§ Instructions to follow
Take the lines below beginning at the line that has "Click the Apr label on the date axis" and stopping after the line that has "Given: Click the Pagos credit card icon", and print them exactly as they are, with no other lines.

-------- Available data

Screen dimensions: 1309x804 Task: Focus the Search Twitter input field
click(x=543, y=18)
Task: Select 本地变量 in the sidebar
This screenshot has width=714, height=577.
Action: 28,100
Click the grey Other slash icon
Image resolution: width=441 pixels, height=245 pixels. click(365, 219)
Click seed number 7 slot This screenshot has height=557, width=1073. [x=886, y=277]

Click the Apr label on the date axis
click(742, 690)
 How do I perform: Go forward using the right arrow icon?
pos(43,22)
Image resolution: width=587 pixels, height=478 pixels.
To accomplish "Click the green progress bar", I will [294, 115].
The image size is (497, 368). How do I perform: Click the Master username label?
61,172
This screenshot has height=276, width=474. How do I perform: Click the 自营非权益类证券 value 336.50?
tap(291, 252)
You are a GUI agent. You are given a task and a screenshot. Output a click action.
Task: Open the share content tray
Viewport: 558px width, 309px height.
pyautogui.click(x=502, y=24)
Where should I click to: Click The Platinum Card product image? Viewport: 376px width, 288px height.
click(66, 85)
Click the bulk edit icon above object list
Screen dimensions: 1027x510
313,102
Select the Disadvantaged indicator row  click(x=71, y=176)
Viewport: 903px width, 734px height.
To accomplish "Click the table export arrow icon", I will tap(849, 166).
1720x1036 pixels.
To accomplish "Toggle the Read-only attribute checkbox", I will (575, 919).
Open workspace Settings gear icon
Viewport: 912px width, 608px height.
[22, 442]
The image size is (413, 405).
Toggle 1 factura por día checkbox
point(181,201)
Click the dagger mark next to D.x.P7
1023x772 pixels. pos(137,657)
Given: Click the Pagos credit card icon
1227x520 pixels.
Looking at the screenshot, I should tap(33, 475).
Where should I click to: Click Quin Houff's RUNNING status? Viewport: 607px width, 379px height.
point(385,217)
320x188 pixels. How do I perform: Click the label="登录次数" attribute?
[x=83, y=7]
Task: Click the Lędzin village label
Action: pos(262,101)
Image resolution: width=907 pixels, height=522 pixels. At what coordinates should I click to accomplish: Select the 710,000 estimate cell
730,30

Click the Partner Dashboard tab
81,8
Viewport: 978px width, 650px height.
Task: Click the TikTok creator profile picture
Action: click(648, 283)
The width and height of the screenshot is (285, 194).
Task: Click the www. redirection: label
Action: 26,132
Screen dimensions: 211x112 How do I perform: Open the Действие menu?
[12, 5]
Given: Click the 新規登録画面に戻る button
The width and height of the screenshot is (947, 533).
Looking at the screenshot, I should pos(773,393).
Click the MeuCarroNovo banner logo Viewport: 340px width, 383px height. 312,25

----------------

§ Expected answer
Click the Apr label on the date axis
click(742, 690)
 How do I perform: Go forward using the right arrow icon?
pos(43,22)
Image resolution: width=587 pixels, height=478 pixels.
To accomplish "Click the green progress bar", I will [294, 115].
The image size is (497, 368). How do I perform: Click the Master username label?
61,172
This screenshot has height=276, width=474. How do I perform: Click the 自营非权益类证券 value 336.50?
tap(291, 252)
You are a GUI agent. You are given a task and a screenshot. Output a click action.
Task: Open the share content tray
Viewport: 558px width, 309px height.
pyautogui.click(x=502, y=24)
Where should I click to: Click The Platinum Card product image? Viewport: 376px width, 288px height.
click(66, 85)
Click the bulk edit icon above object list
Screen dimensions: 1027x510
313,102
Select the Disadvantaged indicator row  click(x=71, y=176)
Viewport: 903px width, 734px height.
To accomplish "Click the table export arrow icon", I will tap(849, 166).
1720x1036 pixels.
To accomplish "Toggle the Read-only attribute checkbox", I will (575, 919).
Open workspace Settings gear icon
Viewport: 912px width, 608px height.
[22, 442]
The image size is (413, 405).
Toggle 1 factura por día checkbox
point(181,201)
Click the dagger mark next to D.x.P7
1023x772 pixels. pos(137,657)
Given: Click the Pagos credit card icon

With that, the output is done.